[LLVMdev] Packages

Chris Lattner sabre at nondot.org
Tue Nov 18 01:04:01 PST 2003


On Mon, 17 Nov 2003, Reid Spencer wrote:

> On Mon, 2003-11-17 at 22:44, Chris Lattner wrote:
>
> > We already have never, ever, delete this flags.  "weak" and external
> > linkage both guarantee that.  If there can be an external caller of some
> > function, for example, the optimizer CANNOT delete it, nor can it change
> > it's interface.
>
> Interesting, I wouldn't have assumed that given LLVM's support for IPO.
> If you find that a function is never used when doing final linking of a
> program, why not delete it?  Just curious .. and off topic ..

Because it's not safe and could change the semantics of the program.  What
if you load a shared object that calls into the main program again: it
would break.

In practice the way we handle this is that we have an "internalize" pass
which marks all functions except main as 'internal'.  This lets the IPO
machinery do all of the things you would expect to the program, including
breaking it if it works like the above.  If this breaks a program, the
user can specify -disable-internalize on the linker command line.
Alternatively, they can specify a link-map to indicate exactly which
symbols should be exported.  FWIW, the LLVM runtime libraries use
link-maps extensively.

*APPLY WHAT YOU READ:*
- 1) In the mailing-list post on LLVM linking, rewrite the paragraph beginning "In practice the way we handle this" as a short bulleted list that keeps its main facts.
- 2) Continue the mailing-list post on LLVM linking and function deletion from where it stops.

*DATA EXTRACT:*
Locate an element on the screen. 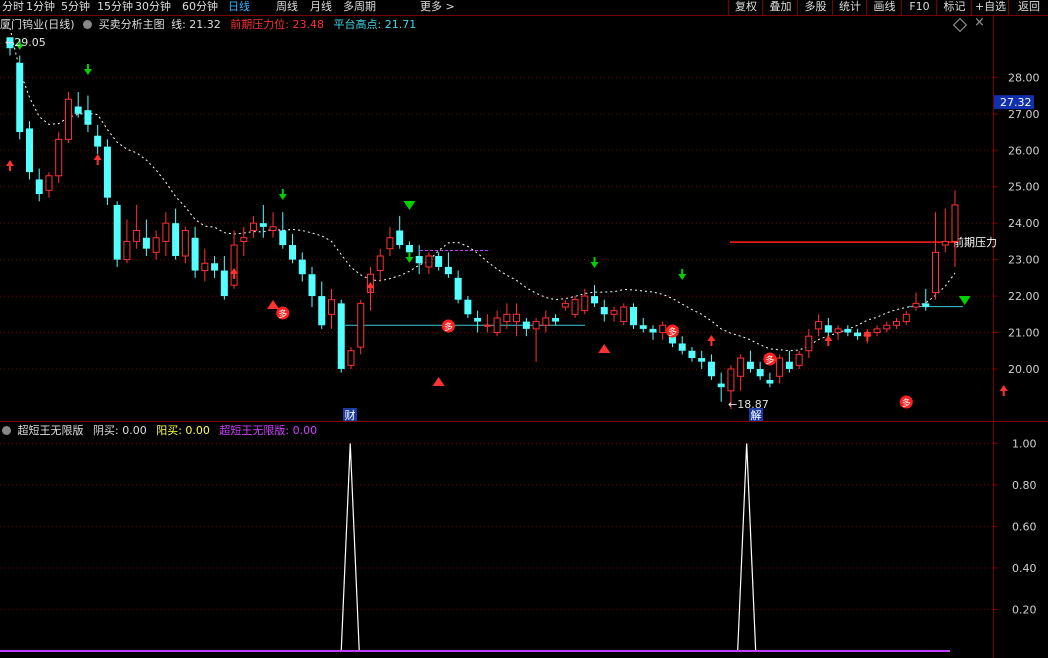 The height and width of the screenshot is (658, 1048). toolbar-button-1: 叠加 is located at coordinates (780, 8).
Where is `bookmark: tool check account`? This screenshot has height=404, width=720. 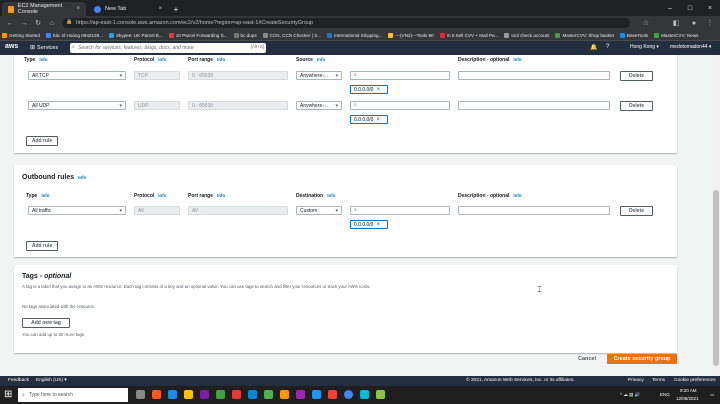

*ANSWER LIST:*
- 1)
- An "internalize" pass marks every function except main as 'internal'.
- This lets the IPO machinery do everything you would expect to the program. That includes breaking it if a loaded shared object calls back into the main program.
- If a program breaks, the user can pass -disable-internalize on the linker command line.
- The user can instead give a link-map that states exactly which symbols should be exported.
- The LLVM runtime libraries use link-maps extensively.

- 2)
> > > If that was the case, I could use the full expression of LLVM assembly
> > > language to describe my source level information.  No?
> >
> > I'm not sure exactly what you mean here, but yes, in principle, you should
> > be able to do exactly that.  You are limited to the LLVM type system and
> > such, but if that is sufficient, yes.
>
> I just mean that I could define LLVM types to define the structure of my
> source level information. There actually isn't much that's needed. Some
> tables, a few bit masks, a couple structures to group things together.
> So, LLVM types are fine.

Yeah, ok.  Makes sense.

> > > This being the case, I could emit a function in each module that returns
> > > the source level information. To look at it, I just JIT load the module
> > > and call the function.  Any barriers to doing this?
> >
> > None at all!
>
> Not so fast! I have a couple issues I need your clarification on:
>
>       * The source level information could reference a function (in
>         fact, it would reference all of them!). Could this reference to
>         the function thwart optimization? Same for global variables,
>         types, etc.

Yes.  If you return a pointer to a function, for example, the optimizer
will have to assume that something outside of the module could call it...
If you represent the debug information as function bodies, also expect
that the body will be optimized as well.

>       * If I wanted to create a function named "GetModuleInfo" in every
>         module, wouldn't that cause link time symbol redefinition and
>         the resulting errors if it was "externally visible" linkage? If
>         I use weak linkage I avoid that problem, but then can I call the
>         function directly after JIT loading? Isn't it "internal" to the
>         module?

There is no good way to do this.  The best way is to do what we do for
static ctor/dtors: each ctor results in a new internal function being
generated to the .bc file.  Additinoally a pointer to this function is
added to an array with appending linkage.  The end effect is that you get
"appending" semantics for functions.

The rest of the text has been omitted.